Our last couple of days in Quito did not lack for excitement.
Things started out pretty low-key. On Sundays, one of the main avenues through the city — that passes by the park right outside our apartment — closes to traffic and is taken over by bikes. Our plan was to rent bikes then bike into the Old City (several kilometers away), which is also closed to cars.
Alas, we were foiled by Lanie’s diminutive stature. The first bike rental place we found didn’t have a small enough bike. They attempted to make a larger one fit by lowering the seat all the way, but this proved rather disastrous when Lanie took it for a trial run and, out of her depth trying to control it, immediately almost took out another biker. We quickly said our no, graciases and our lo sientos and bolted out of there. We thought there would be more options, so we walked…and walked…and walked…and didn’t find anything.
At this point, I should say that Zoe, usually our most intrepid hiker, was lagging further and further behind. Zoe is joining the high school cross-country team next year, and is expected to run 5-6 days a week all summer, traveling or no traveling. But our daily runs in Quito (elevation 9350 feet) had done a number on her.
Eventually we reached another park. It did, in fact, have many bikes for rent, but at this point we’d rather lost our appetite for it. So we contented ourselves with lounging around for a while, reading, people-watching, trying out various playground equipment (in Lanie’s case), and eating random food from the abundant food carts. The park was full of people enjoying
their weekend, with pickup soccer games and bike-riding families everywhere.

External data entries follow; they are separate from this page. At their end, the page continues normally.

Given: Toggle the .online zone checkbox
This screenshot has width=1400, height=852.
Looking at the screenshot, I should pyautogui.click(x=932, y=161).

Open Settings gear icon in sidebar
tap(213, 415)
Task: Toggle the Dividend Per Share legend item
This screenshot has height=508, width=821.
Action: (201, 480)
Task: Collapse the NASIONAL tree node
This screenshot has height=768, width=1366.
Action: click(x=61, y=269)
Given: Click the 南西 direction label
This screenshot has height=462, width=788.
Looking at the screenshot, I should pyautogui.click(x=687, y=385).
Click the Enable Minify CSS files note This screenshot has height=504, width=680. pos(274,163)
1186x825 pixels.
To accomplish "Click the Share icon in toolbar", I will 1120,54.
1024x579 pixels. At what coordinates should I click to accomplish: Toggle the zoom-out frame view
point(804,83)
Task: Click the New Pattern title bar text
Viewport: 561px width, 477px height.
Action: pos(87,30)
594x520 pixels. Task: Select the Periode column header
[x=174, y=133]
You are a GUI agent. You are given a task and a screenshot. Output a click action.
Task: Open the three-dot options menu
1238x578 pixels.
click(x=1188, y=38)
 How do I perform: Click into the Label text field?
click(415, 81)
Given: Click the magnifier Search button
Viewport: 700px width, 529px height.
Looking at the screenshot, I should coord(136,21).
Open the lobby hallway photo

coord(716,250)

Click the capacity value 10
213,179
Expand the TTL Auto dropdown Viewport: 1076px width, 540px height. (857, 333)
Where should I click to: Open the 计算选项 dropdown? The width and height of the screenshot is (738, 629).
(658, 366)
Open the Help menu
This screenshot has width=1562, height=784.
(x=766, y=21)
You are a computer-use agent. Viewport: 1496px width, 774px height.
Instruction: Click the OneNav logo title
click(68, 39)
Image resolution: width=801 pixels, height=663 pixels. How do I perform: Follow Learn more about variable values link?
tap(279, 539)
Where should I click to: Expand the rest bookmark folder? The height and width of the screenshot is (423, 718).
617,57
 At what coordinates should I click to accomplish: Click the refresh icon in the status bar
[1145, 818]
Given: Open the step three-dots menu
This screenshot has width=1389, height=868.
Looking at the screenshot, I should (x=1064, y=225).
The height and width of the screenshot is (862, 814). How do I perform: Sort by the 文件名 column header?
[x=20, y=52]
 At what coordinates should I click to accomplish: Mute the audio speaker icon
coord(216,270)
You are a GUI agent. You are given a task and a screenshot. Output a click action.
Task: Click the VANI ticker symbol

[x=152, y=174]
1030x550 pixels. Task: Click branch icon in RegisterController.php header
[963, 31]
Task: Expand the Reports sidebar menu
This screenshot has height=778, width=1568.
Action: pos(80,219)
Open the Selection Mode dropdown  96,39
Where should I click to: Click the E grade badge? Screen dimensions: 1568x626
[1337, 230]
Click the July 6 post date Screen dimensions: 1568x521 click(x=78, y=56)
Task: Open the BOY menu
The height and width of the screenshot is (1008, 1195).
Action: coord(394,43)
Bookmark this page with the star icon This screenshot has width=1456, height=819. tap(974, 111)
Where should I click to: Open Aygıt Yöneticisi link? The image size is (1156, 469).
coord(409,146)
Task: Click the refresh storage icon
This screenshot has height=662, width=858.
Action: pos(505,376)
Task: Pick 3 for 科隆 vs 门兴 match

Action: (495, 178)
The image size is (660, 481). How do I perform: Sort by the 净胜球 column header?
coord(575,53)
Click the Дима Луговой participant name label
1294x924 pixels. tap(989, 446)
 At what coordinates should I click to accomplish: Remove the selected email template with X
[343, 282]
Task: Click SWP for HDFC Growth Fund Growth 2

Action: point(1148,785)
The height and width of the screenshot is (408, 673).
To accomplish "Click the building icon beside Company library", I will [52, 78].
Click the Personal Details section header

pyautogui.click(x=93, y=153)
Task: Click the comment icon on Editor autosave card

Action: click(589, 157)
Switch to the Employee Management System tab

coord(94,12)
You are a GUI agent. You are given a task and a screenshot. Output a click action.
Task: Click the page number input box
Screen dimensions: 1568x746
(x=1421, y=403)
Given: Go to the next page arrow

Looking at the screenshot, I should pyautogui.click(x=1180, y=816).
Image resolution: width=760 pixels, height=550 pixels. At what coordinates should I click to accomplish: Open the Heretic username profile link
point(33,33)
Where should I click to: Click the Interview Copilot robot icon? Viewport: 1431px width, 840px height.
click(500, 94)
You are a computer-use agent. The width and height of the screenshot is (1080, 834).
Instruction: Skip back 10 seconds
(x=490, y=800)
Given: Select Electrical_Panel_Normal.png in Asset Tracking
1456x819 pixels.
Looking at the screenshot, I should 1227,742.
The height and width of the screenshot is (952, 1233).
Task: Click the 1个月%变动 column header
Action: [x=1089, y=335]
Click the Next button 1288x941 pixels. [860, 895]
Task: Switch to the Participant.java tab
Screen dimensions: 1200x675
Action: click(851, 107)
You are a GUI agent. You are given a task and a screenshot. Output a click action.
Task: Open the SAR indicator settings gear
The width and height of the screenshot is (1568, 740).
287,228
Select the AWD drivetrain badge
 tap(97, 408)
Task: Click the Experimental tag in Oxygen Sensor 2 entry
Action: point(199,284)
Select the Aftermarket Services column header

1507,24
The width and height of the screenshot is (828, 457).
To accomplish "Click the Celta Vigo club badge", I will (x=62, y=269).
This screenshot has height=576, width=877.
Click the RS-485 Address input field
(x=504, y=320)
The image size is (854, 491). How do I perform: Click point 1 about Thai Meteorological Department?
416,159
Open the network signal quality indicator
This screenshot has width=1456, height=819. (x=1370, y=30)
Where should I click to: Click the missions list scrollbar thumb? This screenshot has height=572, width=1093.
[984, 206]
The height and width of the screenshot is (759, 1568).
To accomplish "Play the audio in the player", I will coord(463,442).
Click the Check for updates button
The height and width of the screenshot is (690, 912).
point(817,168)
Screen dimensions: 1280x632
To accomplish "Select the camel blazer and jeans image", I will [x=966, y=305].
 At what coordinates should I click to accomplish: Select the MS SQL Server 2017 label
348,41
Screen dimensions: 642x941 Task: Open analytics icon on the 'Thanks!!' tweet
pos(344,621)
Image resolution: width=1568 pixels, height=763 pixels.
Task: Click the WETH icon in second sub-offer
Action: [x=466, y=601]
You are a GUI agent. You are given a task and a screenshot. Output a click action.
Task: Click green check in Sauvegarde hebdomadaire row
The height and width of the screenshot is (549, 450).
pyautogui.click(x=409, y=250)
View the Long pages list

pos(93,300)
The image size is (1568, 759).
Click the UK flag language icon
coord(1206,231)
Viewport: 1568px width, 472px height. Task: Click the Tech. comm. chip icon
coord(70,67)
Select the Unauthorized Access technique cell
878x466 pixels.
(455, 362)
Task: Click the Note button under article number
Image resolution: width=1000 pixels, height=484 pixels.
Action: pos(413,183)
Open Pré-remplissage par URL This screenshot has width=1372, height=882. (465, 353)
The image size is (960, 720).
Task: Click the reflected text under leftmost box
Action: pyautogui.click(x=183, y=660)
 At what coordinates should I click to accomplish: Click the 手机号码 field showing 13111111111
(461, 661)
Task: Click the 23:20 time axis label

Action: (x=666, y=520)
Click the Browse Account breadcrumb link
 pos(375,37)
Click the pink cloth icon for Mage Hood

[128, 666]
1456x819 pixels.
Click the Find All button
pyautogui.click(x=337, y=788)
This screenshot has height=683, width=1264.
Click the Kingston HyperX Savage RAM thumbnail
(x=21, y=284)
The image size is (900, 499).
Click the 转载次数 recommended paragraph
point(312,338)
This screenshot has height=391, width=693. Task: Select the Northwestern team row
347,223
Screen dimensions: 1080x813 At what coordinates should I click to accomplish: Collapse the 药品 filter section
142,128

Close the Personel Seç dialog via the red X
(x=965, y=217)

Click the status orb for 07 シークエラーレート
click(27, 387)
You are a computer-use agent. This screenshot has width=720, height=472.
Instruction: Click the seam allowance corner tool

I should add a word about Quito’s parks. We’ve been so impressed with the amount that the city has clearly invested in becoming a healthy and livable place for its populace. The park by our apartment, Parque La Carolina, was huge and filled with attractions. Along with the usual paths, fields, and trees, there was an elaborate botanical garden and “serpentarium” (which Nadia refused to enter). There was a winding lake with islands, bridges, and paddleboats. There was a brand new one-kilometer synthetic track, the center of which was filled with athletic fields and courts as well as a set of metal non-electric exercise equipment. There were extensive networks of well-paved bike paths, as well as a bike terrain park and a huge skateboard park. There were any number of playgrounds, which brought delight to Lanie’s heart. (She was most excited about the attraction pictured below, which we thought would be a kind of trampoline but which in fact she landed in with a bit of a thud. Someone quickly appeared and told us it was
for ages 4 and under only, so she only got the one crack at it.) The paths were lined with carts selling about anything you could want — fresh fruit and ice cream and sausages and a pile of cotton candy almost bigger than Lanie. Everything was clean and well-maintained, and the locals made great use of it. I’ve never seen so many runners and bikers as I did on a weekend morning in Parque La Carolina.
Eventually we decided the
prudent course was a cab back to our park, and an afternoon relaxing there and in our apartment. We had dinner at the local pizzeria, and thought we’d have a nice calm movie night followed by an early bedtime.
We were watching National Treasure 2. If you are not familiar with this franchise, it is basically a PG-rated Da Vinci Code. The end was very exciting, with the characters trapped in a cave that was collapsing. Boulders were falling everywhere, water was pouring in, and crashes sounded from the television. Also, the whole building was shaking! Wait, why is the building shaking??
Bob and I quietly debated this for a bit. Our apartment was on the 10th floor. Was it possible that the effect was due to high winds? It seemed to stop for a bit, then started up again. When I noticed the picture frame on the wall rocking back and forth, I decided to check in with our landlord. Lo and behold, we had just experienced an earthquake.
On his advice, we went downstairs and out to the park to mill around with various other building and neighborhood residents, not quite sure what we were doing or how long we should do it for. Eventually, people started drifting in so we followed along. Not quite the restful night we had planned, but it certainly could have been worse.